Bob Dylan with the Poets and Professors




Bob Dylan is probably the most revered, influential and enigmatic figure in contemporary popular culture. This intelligent and stimulating new book explores every aspect of his work.

In 'Ballad of a Thin Man' in 1965, Dylan launched a withering attack on the myopic critic of culture:'Something is happening here But you don't know what it is, Do you, Mister Jones?' Yet Dylan himself has been a subject of consuming interest to many of the most significant poets and critics over the last thirty years. It has even been argued that he is the finest living user of the English language - true to his genius through all his changes of stance, constantly exploring the state of his soul as he dons the cloak of lover, clown, cowboy, priest, bleak prophet of doom. In this collection, poets and professors explore different aspects of Dylan's work, writing about his impact on their own intellectual and artistic lives, as well as his wider influence. Contributors are Simon Armitage, Richard Brown, Christopher Butler, Bryan Cheyette, Patrick Crotty, Aidan Day, Mark Ford, Lavinia Greenlaw, Daniel Karlin, Paul Muldoon, Nicholas Roe, Pamela Thurschwell, Susan Wheeler and Sean Wilentz. Serious Dylan criticism is rare and these fascinating, specially commissioned essays are rigorous and challenging, at once a celebration and a questioning of a powerful talent, the genius Leonard Cohen called 'the Picasso of song'.

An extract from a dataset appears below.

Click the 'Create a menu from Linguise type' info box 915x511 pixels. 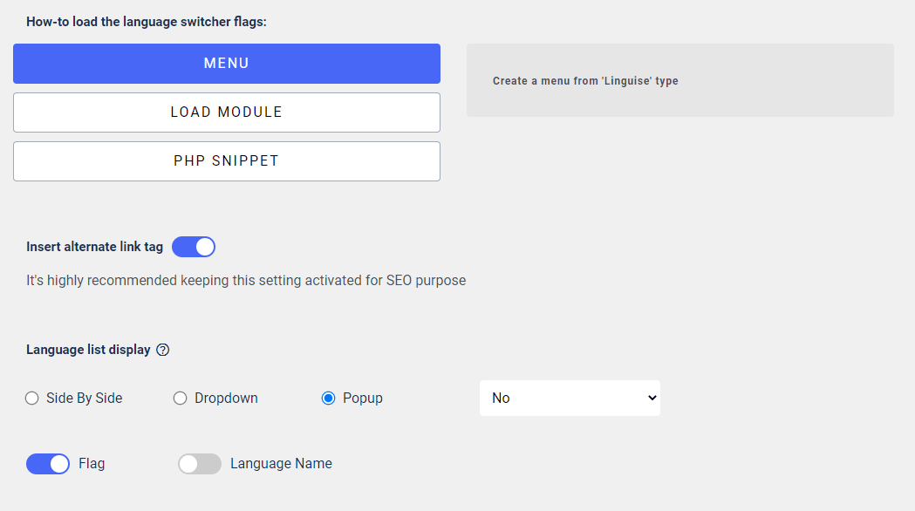pyautogui.click(x=679, y=80)
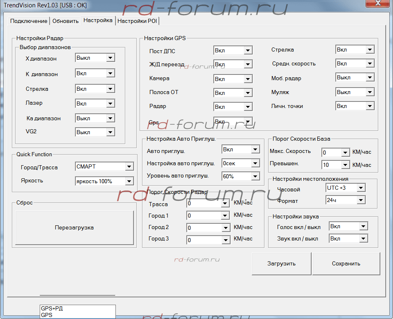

  • Pub date: 4 January 2011
  • ISBN: 9781446413326
  • Imprint: Vintage Digital
  • Format: EBook
  • Pages: 400

About the Author

Neil Corcoran

Neil Corcoran is Professor of English at the University of St Andrews.


Praise for Do You Mr Jones?

“You get the impression that the professors are letting their hair down and intellectually freewheelin' and, crucially, few of them forget that the lyrics are only a part of what makes a Bob Dylan song”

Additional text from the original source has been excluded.